The ZA6 robot handles a workpiece using LiDAR scanning technology.
Behind the Scenes: Developing the LiDAR Algorithm
The LiDAR integration requires a sophisticated algorithm to translate raw data into actionable tasks for the ZA6 robot. Each scan generates a point cloud, representing the exact locations of objects within the robot’s reach. Here’s how the algorithm breaks down each task:
— Global Scan for Initial Data: The LiDAR sensor performs a global scan to identify any parts in the work area. This scan generates a broad map of the area, capturing the position and height of each object.
— Noise Filtering: The raw data from LiDAR often includes “noise” or stray reflections. The algorithm filters these out to isolate the most accurate points on each object, increasing the reliability of pick-and-place actions.
— Object Identification and Position Calculation: After noise filtering, the point cloud is clustered to recognize each individual part. A convex hull, essentially a simple shape, is created around each object to determine its orientation and center, so the ZA6 robot can grasp each piece accurately.
— Secondary Local Scan: A more detailed scan of each object ensures precision in positioning, minimizing errors during grasping. This double-checking process also includes a torque check to avoid collisions, which protects the robot and parts.
Tormach’s Plan for LiDAR Integration in PathPilot
The LiDAR-enabled PathPilot Robot Edition is currently being refined to support different part sizes, configurations, and stack heights. Tormach’s software engineers are working to streamline commands so users can easily set up complex automated operations without extensive coding. This update will allow users to set parameters like workpiece size, gripping orientation, and even initiate commands like “find and grasp object.”
For advanced users, Tormach is also developing an API that will offer deeper customization capabilities. From basic pick-and-place tasks to complex automation routines, users can tailor the ZA6’s functions to fit their needs.
Image of raw point cloud data from the LiDAR sensor on the ZA6 robot.

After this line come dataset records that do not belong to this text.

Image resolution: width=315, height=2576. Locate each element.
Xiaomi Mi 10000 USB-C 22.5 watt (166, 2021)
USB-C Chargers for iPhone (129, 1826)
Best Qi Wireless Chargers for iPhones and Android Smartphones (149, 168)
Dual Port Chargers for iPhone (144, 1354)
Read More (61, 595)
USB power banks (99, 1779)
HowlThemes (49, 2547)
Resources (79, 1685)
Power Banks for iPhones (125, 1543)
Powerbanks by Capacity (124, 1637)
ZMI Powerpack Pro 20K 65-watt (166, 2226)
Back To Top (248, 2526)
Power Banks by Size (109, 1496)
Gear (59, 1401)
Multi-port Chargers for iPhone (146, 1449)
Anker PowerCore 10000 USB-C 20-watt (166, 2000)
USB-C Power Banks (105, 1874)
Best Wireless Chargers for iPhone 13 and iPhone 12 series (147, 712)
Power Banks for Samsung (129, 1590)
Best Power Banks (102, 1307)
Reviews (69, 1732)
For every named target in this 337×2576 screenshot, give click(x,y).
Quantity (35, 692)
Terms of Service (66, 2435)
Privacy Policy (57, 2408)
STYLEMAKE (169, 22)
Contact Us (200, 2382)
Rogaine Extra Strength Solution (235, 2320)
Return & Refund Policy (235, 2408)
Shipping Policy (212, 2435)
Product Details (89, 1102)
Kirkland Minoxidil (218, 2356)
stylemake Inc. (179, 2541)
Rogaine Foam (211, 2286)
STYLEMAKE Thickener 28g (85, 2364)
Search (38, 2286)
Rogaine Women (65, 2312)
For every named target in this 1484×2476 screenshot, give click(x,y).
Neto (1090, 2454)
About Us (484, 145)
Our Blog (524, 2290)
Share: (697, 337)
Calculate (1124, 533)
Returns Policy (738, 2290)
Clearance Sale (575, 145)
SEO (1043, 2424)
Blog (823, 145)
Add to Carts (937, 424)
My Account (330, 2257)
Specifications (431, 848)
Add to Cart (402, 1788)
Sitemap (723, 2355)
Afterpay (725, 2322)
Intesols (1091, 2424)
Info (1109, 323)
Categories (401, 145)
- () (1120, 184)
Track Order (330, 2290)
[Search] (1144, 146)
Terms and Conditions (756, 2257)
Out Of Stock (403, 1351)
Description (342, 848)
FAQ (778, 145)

Moving Beyond Grids, Future Possibilities, and User Accessibility
The current LiDAR integration allows Tormach to bypass the grid-based setup traditionally used in robotic pick-and-place applications. This approach enhances flexibility, particularly for shops with multiple part sizes and irregular layouts. Additionally, the LiDAR-based scanning provides enhanced adaptability in resuming operations if interruptions occur — no need to reset to a specific grid position; the robot just scans, locates, and resumes.
Tormach’s ongoing goal is to make CNC automation more accessible. The PathPilot updates are designed to help users of all skill levels. With a conversational interface under development, users will soon be able to input part dimensions and other specifications directly without extensive coding, making automation accessible for shops of all sizes.
For those eager to explore LiDAR-based automation, the Tormach Forums provide a space to discuss early-access beta testing opportunities. This open-source approach to software improvement means users can help shape the features and functionality of Tormach’s PathPilot Robot Edition.
By leveraging LiDAR in PathPilot, Tormach is redefining how machine shops approach automation — moving from rigid grid systems to a more flexible, intuitive approach that enables easier handling, stacking, and part management.